CNRD 2020 : Musée de la Résistance nationale, Champigny-sur-Marne
Entre mai et juillet 1940, la France doit faire face à un effondrement sans précédent. En deux mois, elle connaît la plus importante défaite de son histoire, l’occupation ou l’annexion d’une partie de son territoire par le vainqueur, la disparition de la République et son remplacement par un État français autoritaire et collaborateur.
Dans ce bouleversement absolu, des individus conservent l’espoir et veulent résister au cours des événements. Certains tentent d’éviter la défaite, d’autres – souvent les mêmes – essaient de préserver la possibilité d’une revanche. Peu nombreux, démunis de tout ou presque, peu ou pas organisés, ils sont résolus à faire quelque chose et à trouver les moyens d’y parvenir.
La première étape est de comprendre ce qu’il s’est passé. Chacun, avec son niveau de connaissance, cherche une explication dans la situation de la France, de l’Europe ou du monde. Le milieu familial ou professionnel, les engagements politiques, syndicaux ou confessionnels, l’attachement à des valeurs ou le sentiment patriotique donnent des clés de lecture des événements et déterminent leur interprétation. Des individus d’origines très différentes et aux itinéraires personnels très contrastés peuvent se retrouver dans la même dénonciation de l’occupation et de la collaboration.

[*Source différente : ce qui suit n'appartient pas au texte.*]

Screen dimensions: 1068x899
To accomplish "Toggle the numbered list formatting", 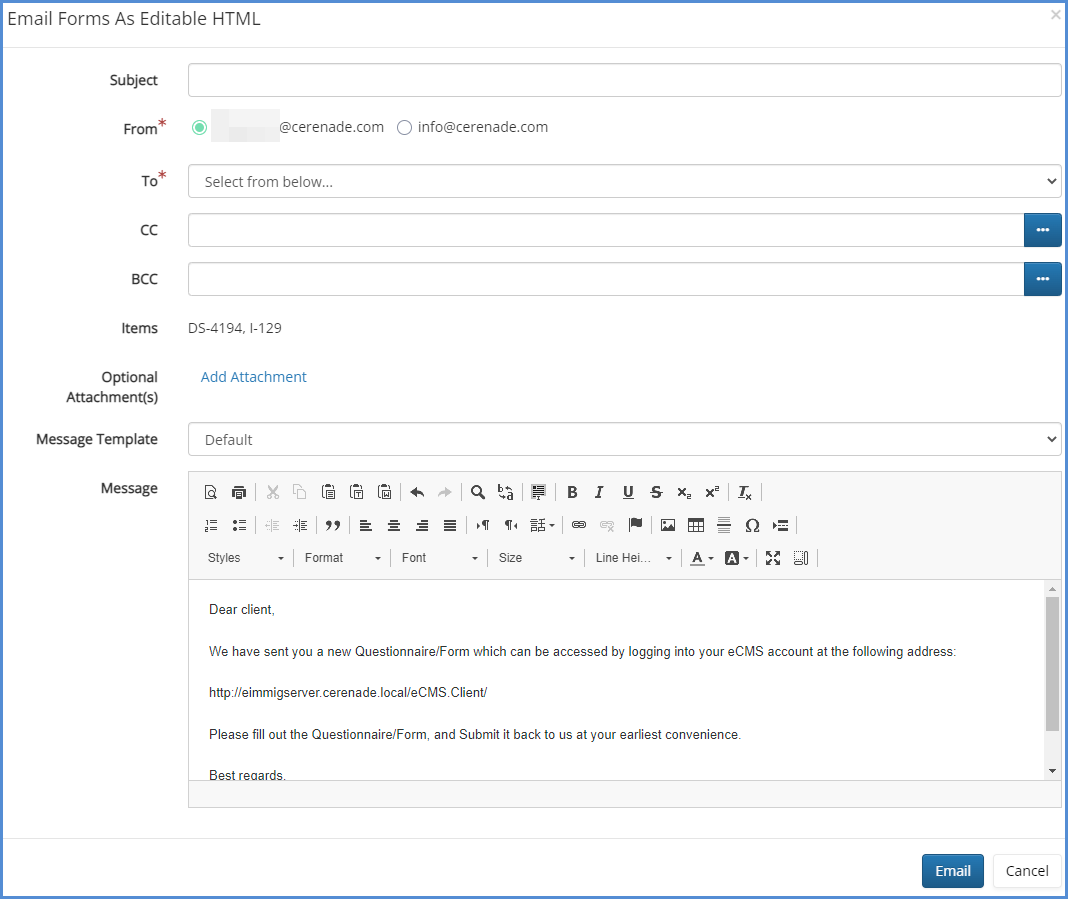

La compréhension, réfléchie ou intuitive, des événements conduit à une deuxième étape, à des actes de refus, plus ou moins spontanés. On refuse de se soumettre à l’occupant, on retourne ses panneaux de signalisation, on coupe ses câbles téléphoniques, on déchire ses affiches, sans mesurer les risques que l’on prend, alors que les sanctions peuvent être lourdes. On conteste également la légitimité de l’État français, on critique sa politique, on s’efforce de demeurer insensible à sa propagande. Quand on le peut encore, on quitte la France pour rejoindre ceux qui veulent continuer le combat depuis l’étranger. Progressivement, on découvre que l’on n’est pas tout seul à vouloir agir et qu’il est plus efficace et plus rassurant de le faire à plusieurs.
La dernière étape qui mène à la résistance est la plus délicate. Elle suppose de franchir définitivement le pas, de rompre partiellement ou totalement avec sa vie d’avant, de se reconnaître comme un rebelle et de se faire reconnaître comme tel. Ceux qui rallient la France libre veulent obtenir la victoire par la force des armes, aux côtés des armées alliées. Ceux qui restent en France improvisent des moyens d’action (fabrication et diffusion d’imprimés, manifestation, entraide, sauvetage) et des modes d’organisation (regroupements de circonstance, filières, réseaux, mouvements), d’abord modestes, puis de plus en plus élaborés au fur et à mesure de la montée en puissance de la résistance et pour contrer une répression qui porte des coups très durs. Les liens entre ceux qui luttent à l’extérieur et à l’intérieur restent encore limités.
S’interroger sur l’entrée en résistance en 1940, c’est suivre le parcours d’hommes et de femmes pris dans des événements qui les dépassent mais sur lesquels ils veulent malgré tout avoir prise, c’est partager leur volonté de ne pas renoncer et de ne pas céder à l’adversité quand la défaite est présentée comme définitive, c’est prendre conscience du courage nécessaire pour s’engager dans une voie forcément risquée et à l’issue incertaine. C’est aussi comprendre les difficultés de l’engagement, les interrogations, les hésitations ou les inquiétudes de celles et de ceux qui franchiront le pas ultérieurement, faute d’avoir osé ou pu le faire plus tôt. C’est enfin rendre hommage à ces pionniers, du général dissident au paysan insoumis, en passant par la militante antifasciste ou le patriote nationaliste, qui payèrent souvent de leur vie le fait d’avoir défendu plus tôt que leurs compagnons de lutte et d’espérance la liberté et l’honneur de la France.